Geckos are another notable gliding reptile.[10] Their wings lack the elaborate thoracic (chest) mutation of gliding lizards and are composed mainly of a large flap of skin along their flanks.[10] The flaps stay rolled across the belly until the lizard leaps off a tree the time they become inertly opened by air during the fall. Additionally, the body flaps are extended flaps along the sides of the head, neck, and tail; back sides of the hind limbs; and extensive webbing on the hands and feet. In flight, all of their wings are extended and splayed, creating the parachute effect.[10] The Frilly Gecko, the smallest of them, travel from trees uniquely on the lowest part of the same tree to avoid predators. Geckos are cryptic species that are hidden during the day and active during the night, unlike the many arboreal agamids. In addition, their color patterns normally match the substrate where they stay allowing them to go ignored.[10]

The flat-tailed gecko (Cosymbotus platyuurus), a species strongly related to the frilly gecko, is another example of intermediacy.

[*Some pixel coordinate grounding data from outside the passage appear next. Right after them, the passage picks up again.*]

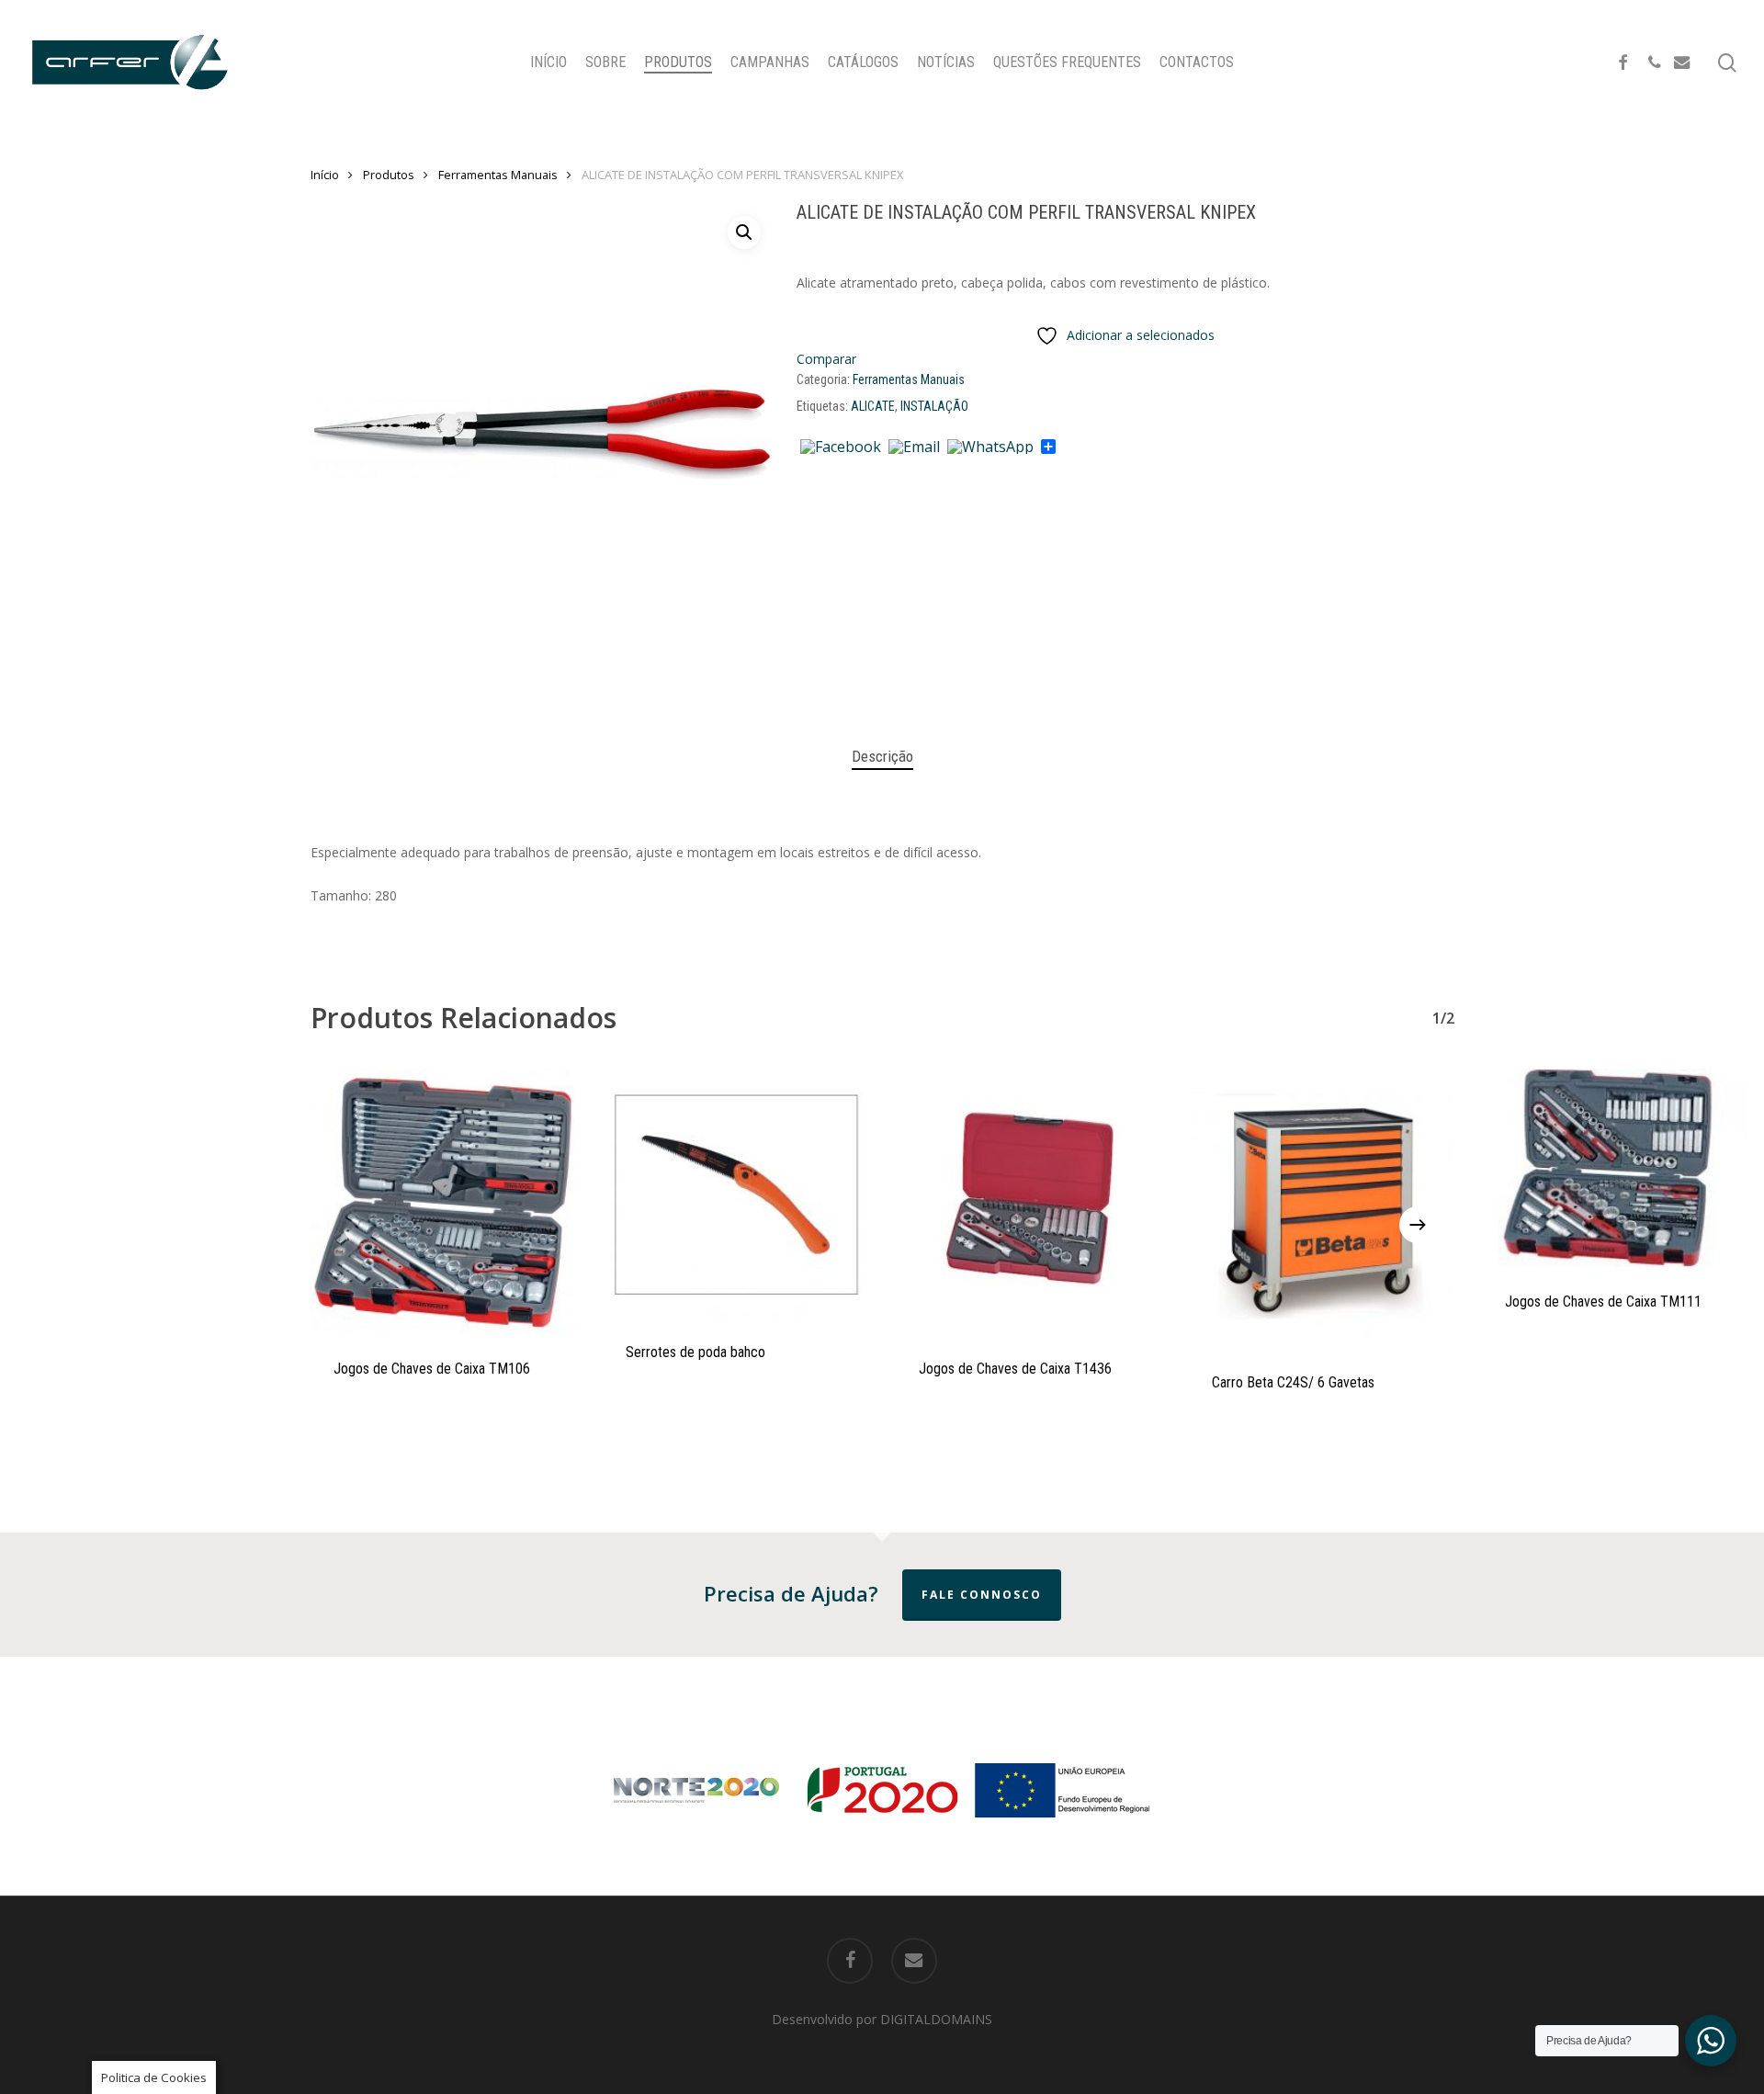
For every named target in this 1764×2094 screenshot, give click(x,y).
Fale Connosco (982, 1594)
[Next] (1417, 1224)
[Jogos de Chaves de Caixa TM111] (1614, 1168)
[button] (744, 232)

It similarly folds skin along the head, body, limbs, and tail as the Frilly Gecko but not nearly as developed.[10] It lays these flaps out on the trunk of the tree to prevent the curving of the body from a shadow where it meets the trunk, to give away its location. These flaps inertly open up like other geckos do when the gecko jumps from one branch to another and this imparts even a small advantage by extending the length of the jump.[10]

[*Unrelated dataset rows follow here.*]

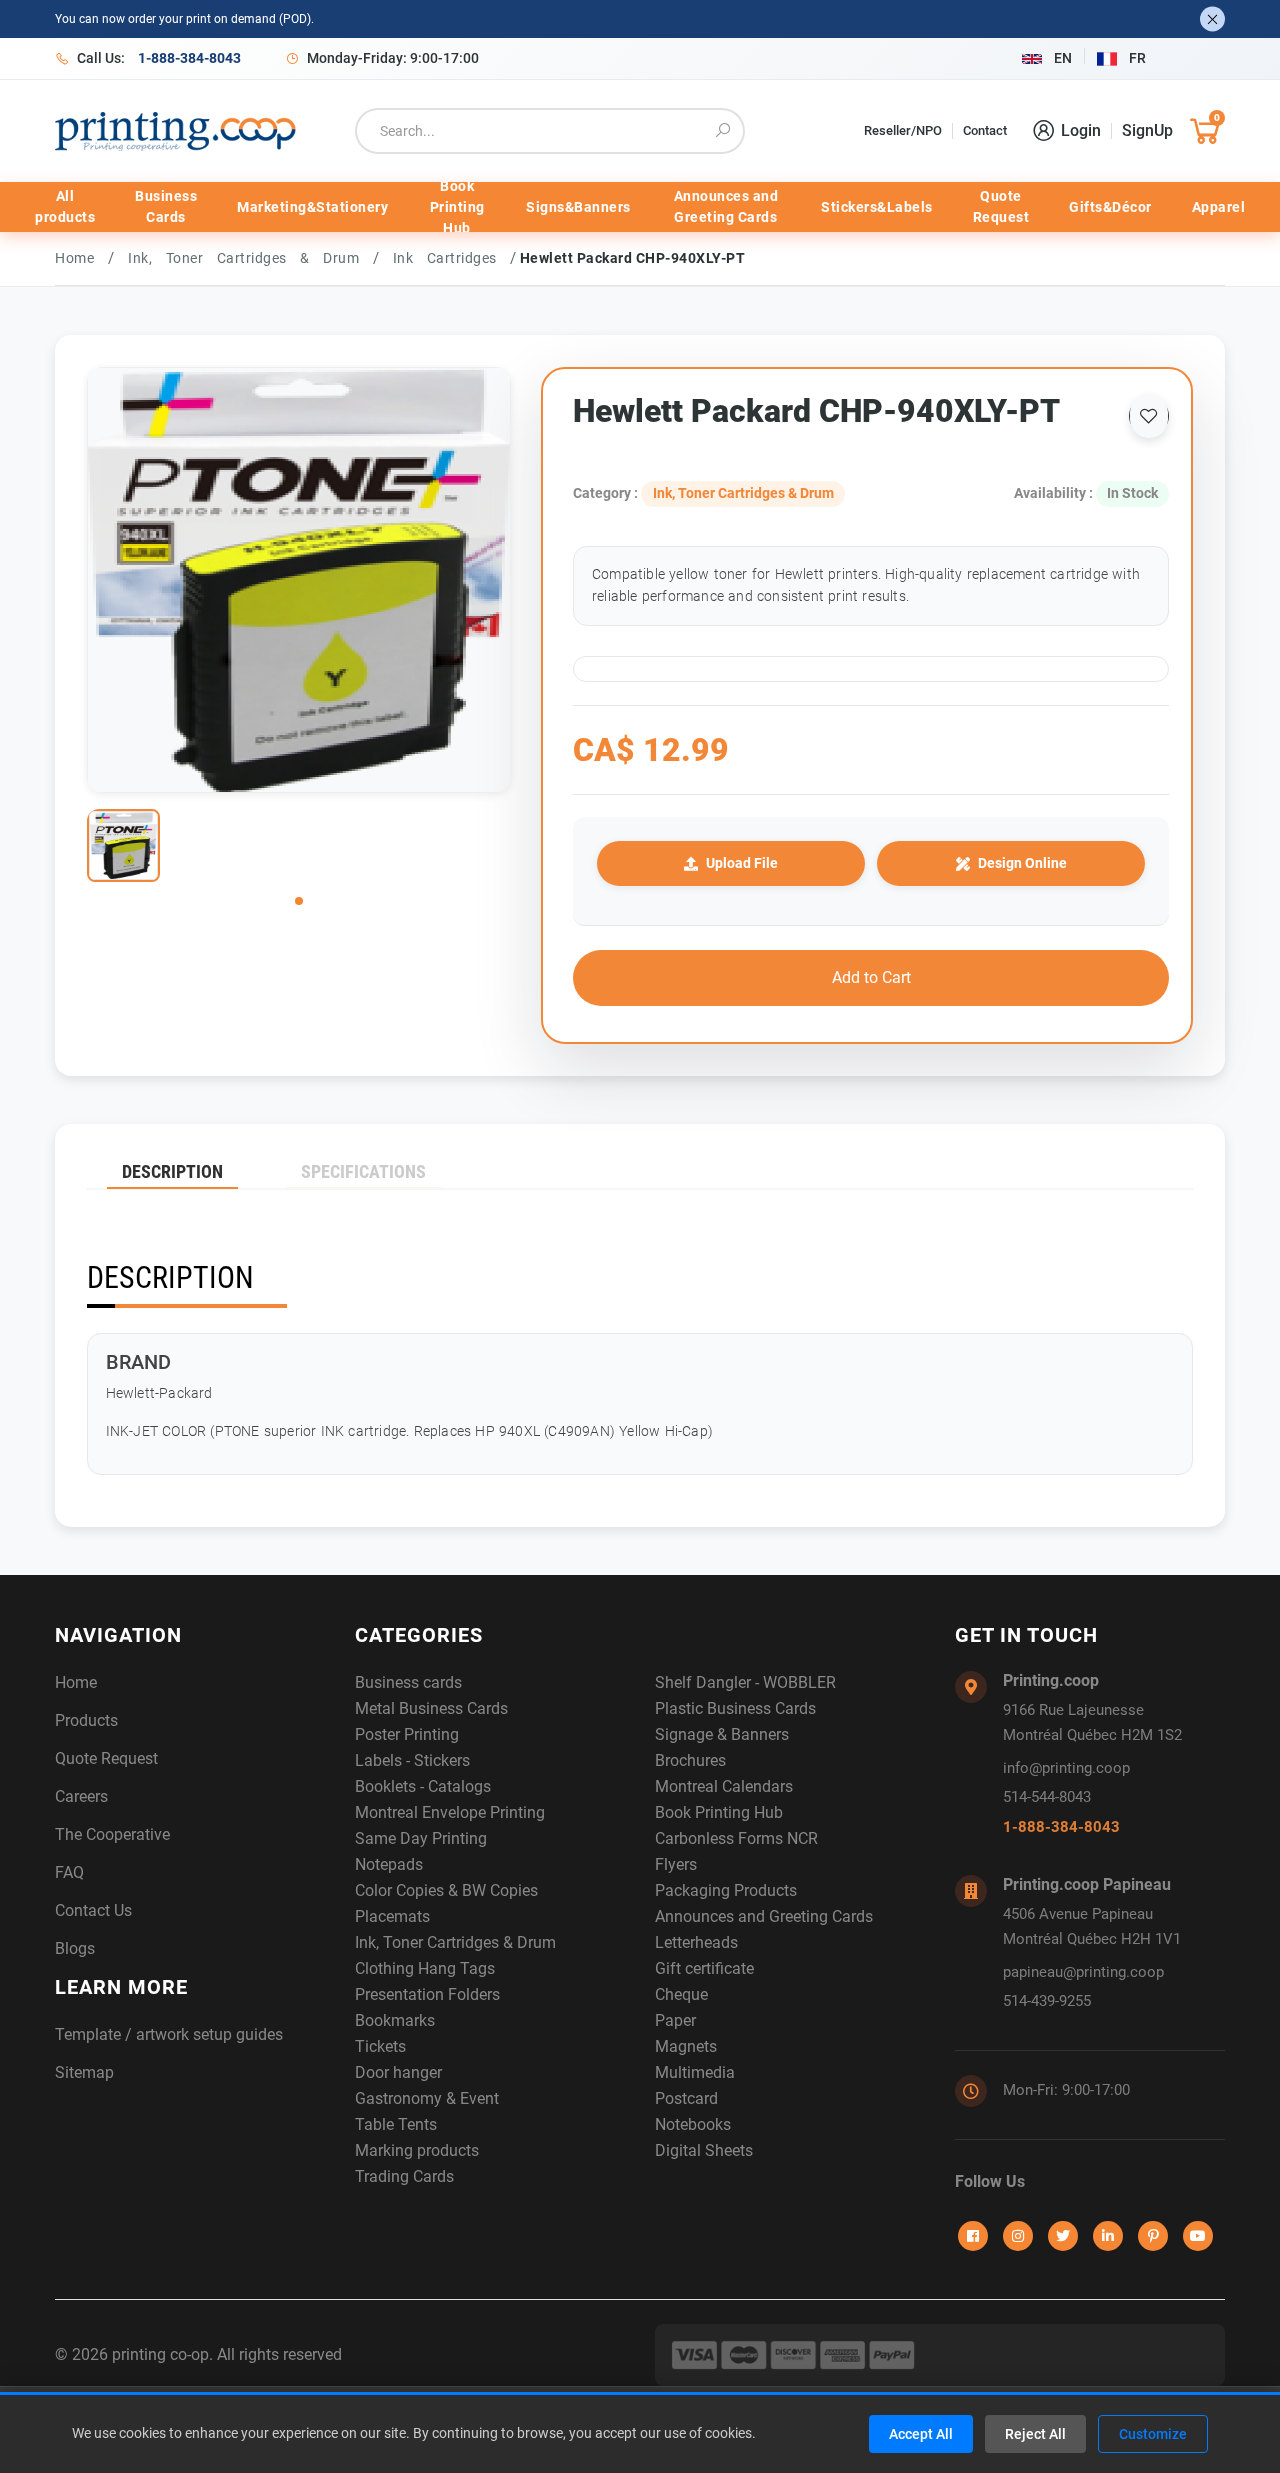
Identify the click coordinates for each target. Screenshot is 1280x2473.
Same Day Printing (421, 1838)
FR (1137, 58)
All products (65, 206)
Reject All (1035, 2434)
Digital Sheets (704, 2150)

Because of their lack of limbs, snakes are a group of vertebrates in which the ability to glide might be viewed as less likely to develop.[10] However, in Peninsular Malaysia, there are three closely related species of snakes with ability to glide for significant distances. These are the tree snakes (genus Chrysopelea). The flat, open body works like a parasail and its rolling movements in flight, similar to a spinning frisbee, prevents it from overturning.[10] Before leaping, tree snakes hang the uncoiled forepart of their body off the branch in a "like a J".[10] Next, by shaking the body upward in tandem reaching outward by rapidly smoothing its coils and releasing, they will hold on the branch, the snakes take flight.[10] They also enlarge their rib cage as a defense device to expose brightly colored markings on their scales.[10]